Fuimos juntos hasta Atocha hablando de cosas intrascendentes, descubriendo, el uno en el otro, los cambios que provoca el tiempo, las huellas de nuestra recién adquirida madurez. Quedamos para vernos un día. De esto hace ya casi veinte años y nunca hemos cumplido ni cumpliremos jamás con esa cita.
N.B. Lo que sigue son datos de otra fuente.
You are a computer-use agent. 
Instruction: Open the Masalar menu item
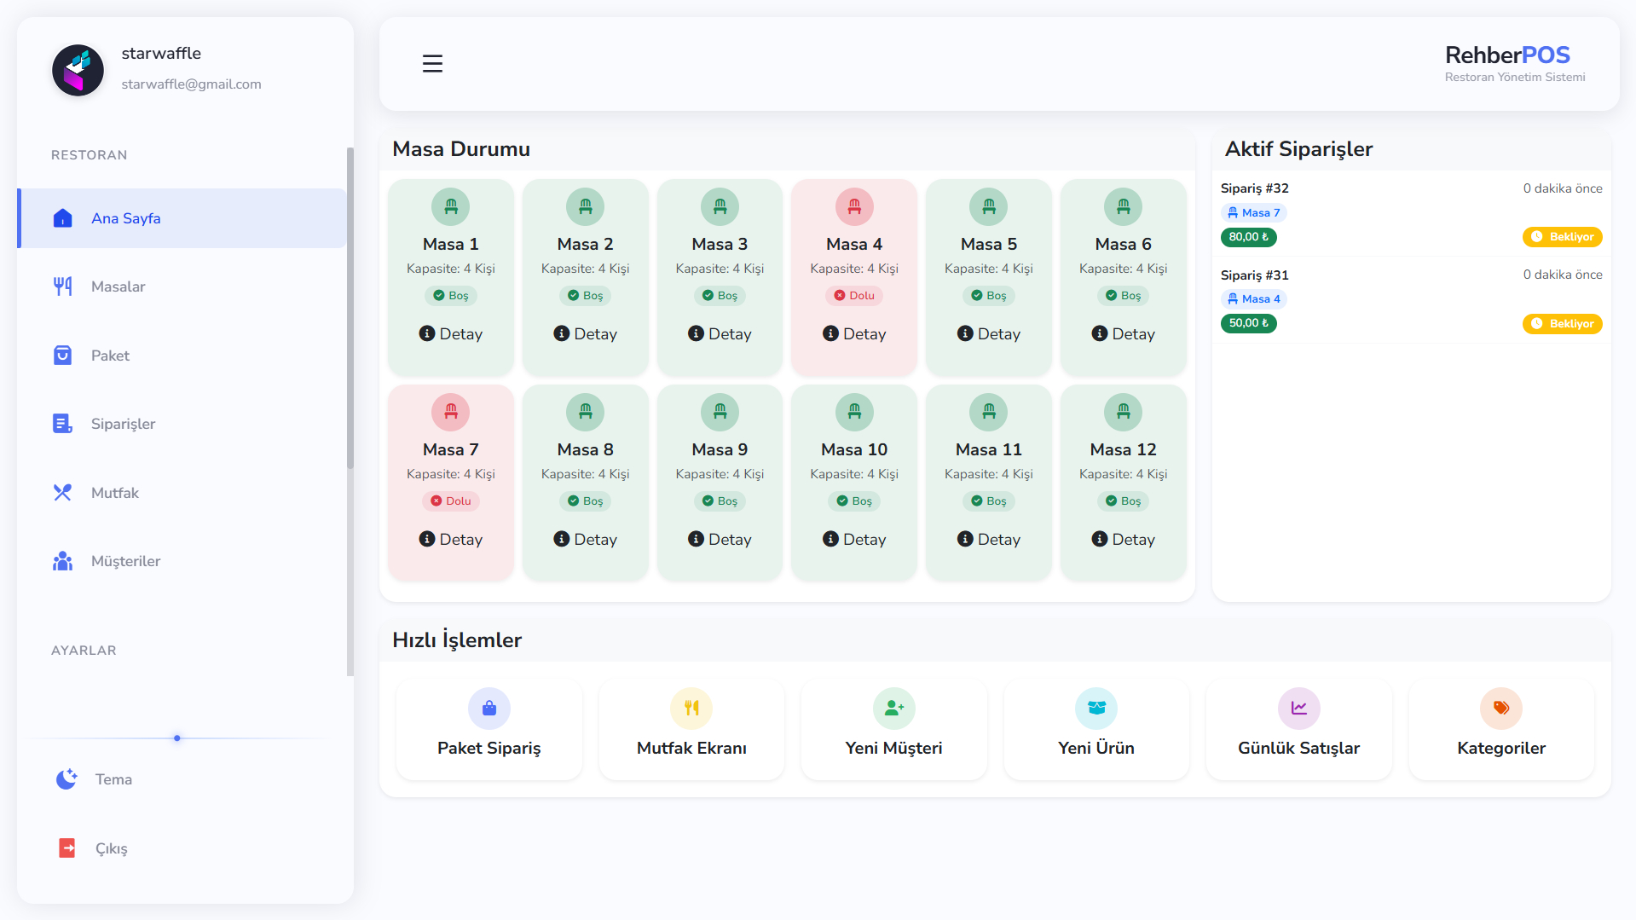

Una mano en mi hombro me devuelve al mundo de los despiertos. La chica del pelo de oro me mira con ojos divertidos y me dice: Despierta, ya hemos llegado. En tantos meses de viajar juntos, esta es la primera vez que oigo su voz. Es dulce como mermelada. Ya en la calle, ella se marcha en una dirección y yo en otra. Siento que me está mirando y vuelvo la cabeza. Me sonríe. Me acerco de nuevo a ella y le pregunto de qué se ríe. Sin dejar de sonreír me responde con otra pregunta: ¿Quién es Elisa? De inmediato comprendo que he hablado en sueños. Elisa es una niña que vive en mi infancia, le respondo. Tú me la recuerdas. Un simpático gesto de aprobación se dibuja en su cara, se da la vuelta y se marcha calle abajo. Mañana volveremos a vernos y algo en nosotros habrá cambiado.